Justyn Jaworski 1 4 , Digvijay Raorane 2 , Jin Huh 1 3 , Arunava Majumdar 2 4 5 , Seung-Wuk Lee 1 3
1 Bioengineering, UC Berkeley & UCSF, Berkeley, California, United States, 4 Materials Sciences Division, Lawrence Berkeley National Labs, Berkeley, California, United States, 2 Mechanical Engineering, UC Berkeley, Berkeley, California, United States, 3 Physical Biosciences Division, Lawrence Berkeley National Labs, Berkeley, California, United States, 5 Materials Science and Engineering, UC Berkeley, Berkeley, California, United States
Show AbstractCurrent commercially available chemical sensors, while very sensitive, face the common challenge of selectivity. The selectivity of a receptor to its respective target molecule is of incredible importance, since various interfering agents exists which are capable of creating false positive signals.
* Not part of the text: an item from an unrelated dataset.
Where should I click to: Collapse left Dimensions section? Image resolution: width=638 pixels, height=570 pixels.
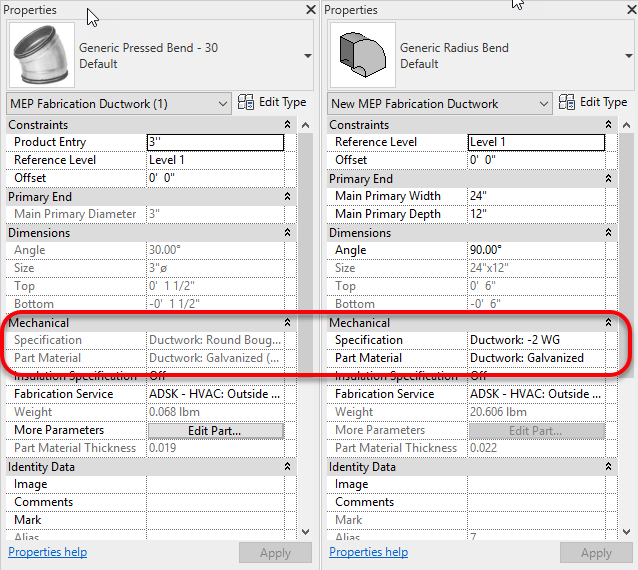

By mimicking biology, we have demonstrated the use of sequence-specific biopolymers to generate highly selective receptors for a given target. This form of receptor based chemical interactions has the advantage over current sensor coatings materials in terms of selectivity and chemical/structural diversity. Additionally, our approach exploits a peptide based receptor embedded in a hydrogel for use in gas phase sensing. We have created highly selective peptide based receptors for targets of interest, trinitrotoluene (TNT) and 2,4-dinitrotoluene (DNT), in which we have shown extraordinary selectivity against these two very similar molecules. Furthermore, our identified DNT receptor has revealed the ability to selectively bind gas phase target molecules. These experiments exhibit the possibility to translate receptor screening in liquid phase to identifying a receptor coating capable of gas phase binding. The potential of such biomolecular recognition elements may create a new class of chemically specific sensor coatings based on evolutionary screened receptors.